At first, it was the Asian REITS as well as high-net-worth-individuals who became increasingly attracted to the European hotel real estate arena and who were keen to acquire what most of us would describe as trophy assets. Subsequently, though, given the liberalisation of outbound investment in markets like China, we have seen a lot more activity from insurance companies and other parties looking for low-risk, income generating stable property yields. However, some of the early Asian investors are now starting to pull out of certain markets or at least reap the rewards of strong pricing levels. Hong Kong's Cheng family has, for example, reportedly put its London Rosewood Hotel on the market at three times the amount it originally paid. Many believe, though, that capital is just being re-directed and diversified into other high-yielding markets in Continental Europe.

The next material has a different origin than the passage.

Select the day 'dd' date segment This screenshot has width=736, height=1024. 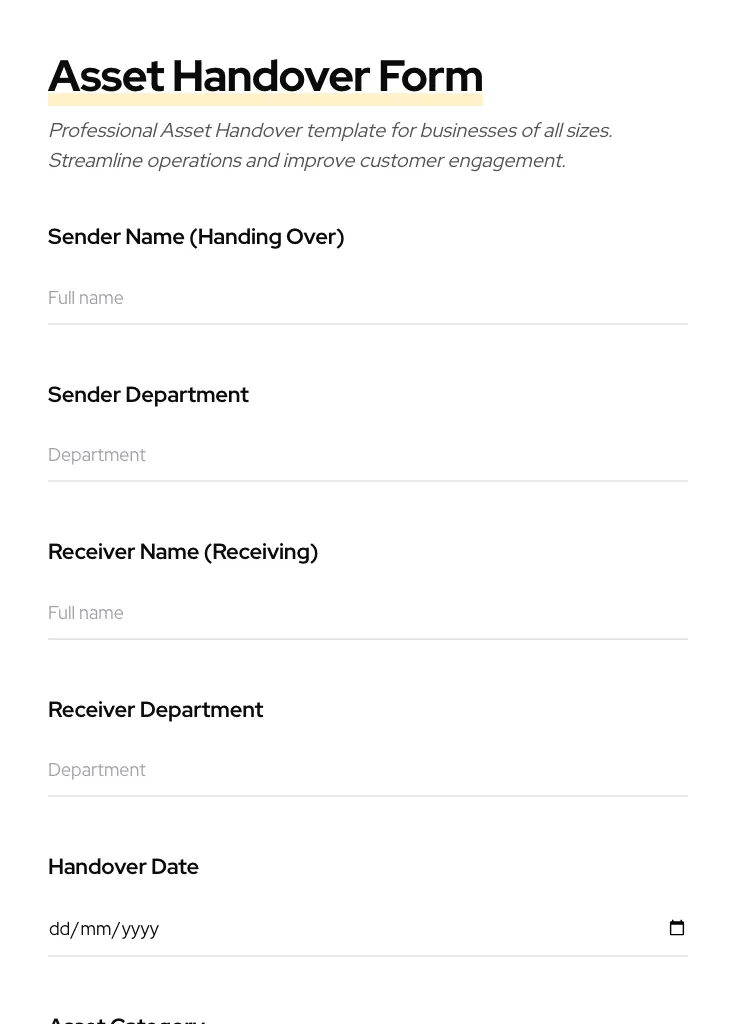[59, 929]
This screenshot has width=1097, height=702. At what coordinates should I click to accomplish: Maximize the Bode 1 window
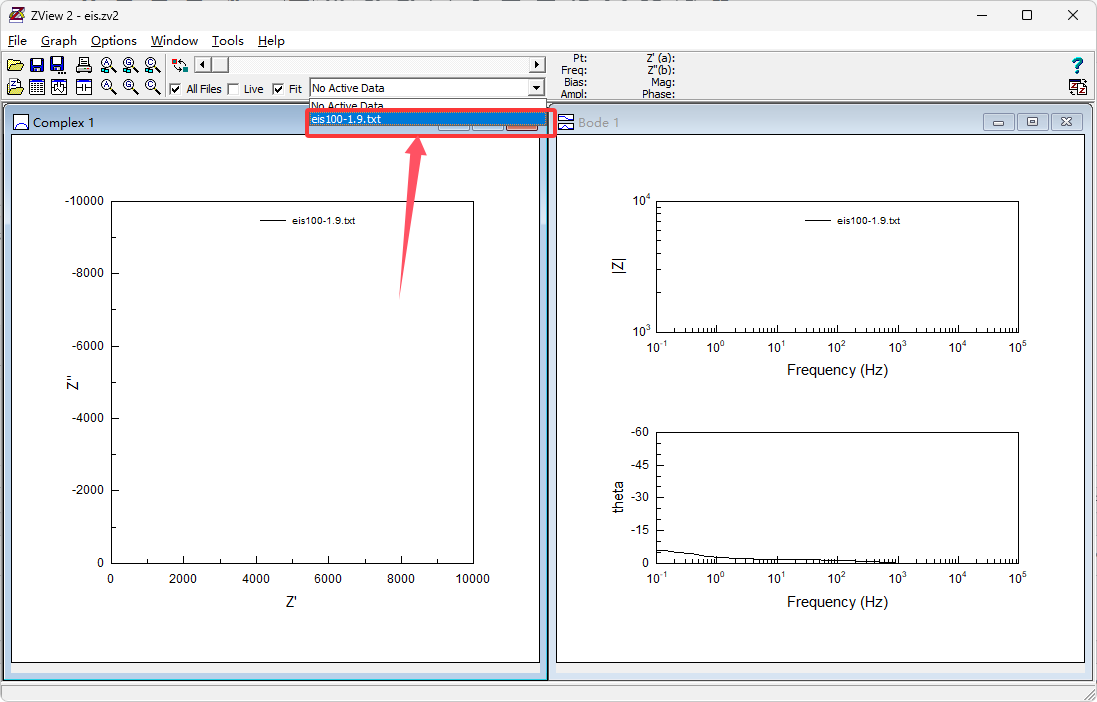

On that same note, with the devalued Australian dollar and tourism on the rise, many Asian investors are also looking Down Under for high yields. According to CBRE, in the first half of 2015, more than AUS $2.5 billion worth of hotel transactions were completed in Australia (and points out that is second in number of transactions behind Japan and just ahead Hong Kong in total transaction value). CBRE notes the strong connection between Asian buyers and Australia - most of whom have visited, studied or worked in this neighboring country.

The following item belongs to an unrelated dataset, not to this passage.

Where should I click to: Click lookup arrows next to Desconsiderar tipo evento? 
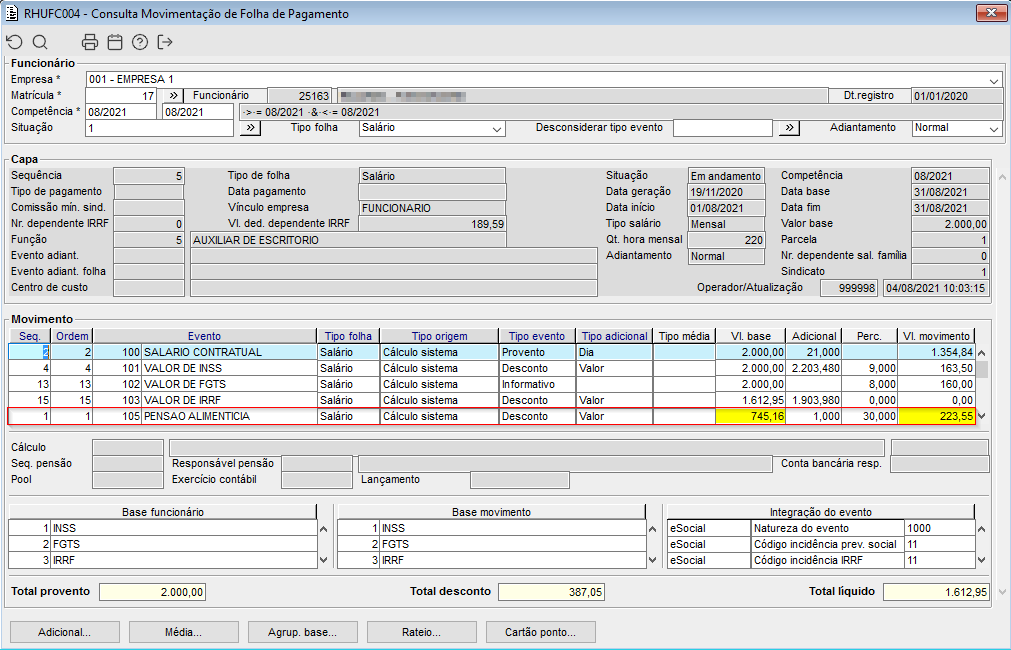(790, 128)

According to other studies including Saville's World Research on Asia Pacific published in third quarter 2015, the outlook for Asian investment in Australia and Japan continues to look good with secondary markets like Indonesia, India and the Maldives picking up interest. We believe the global hospitality market can expect to see some names like Gaw Capital in the mix - following up on their significant purchase this year (Intercontinental in Hong Kong (USD $938.3 million). Other names to look out for include Bonvests Holdings which acquired the Four Points in Perth, Hoshino Resorts which acquired the ANA Crowne Plaza Portfolio in Japan, and Minor International which has also been making a splash in Europe as well as down under.

Of course, concerns regarding the slow-down of the Chinese economy which will continue to generate plenty of discussion. It is important to note that the Asian investors we assume will continue to make waves are not just from China. Singapore, Japan, Hong Kong and Korea amongst others, will all continue to move forward despite the woes with the Chinese currency and stock market.

It will be interesting to observe whether any of the panel discussions at the upcoming hospitality investment conferences will talk about the consequences of such heightened activity. Will new ownership be of the silent-investor type, or will some of the Asian companies want to be more hands-on involved in the business? If so, what can we learn from this? More to come.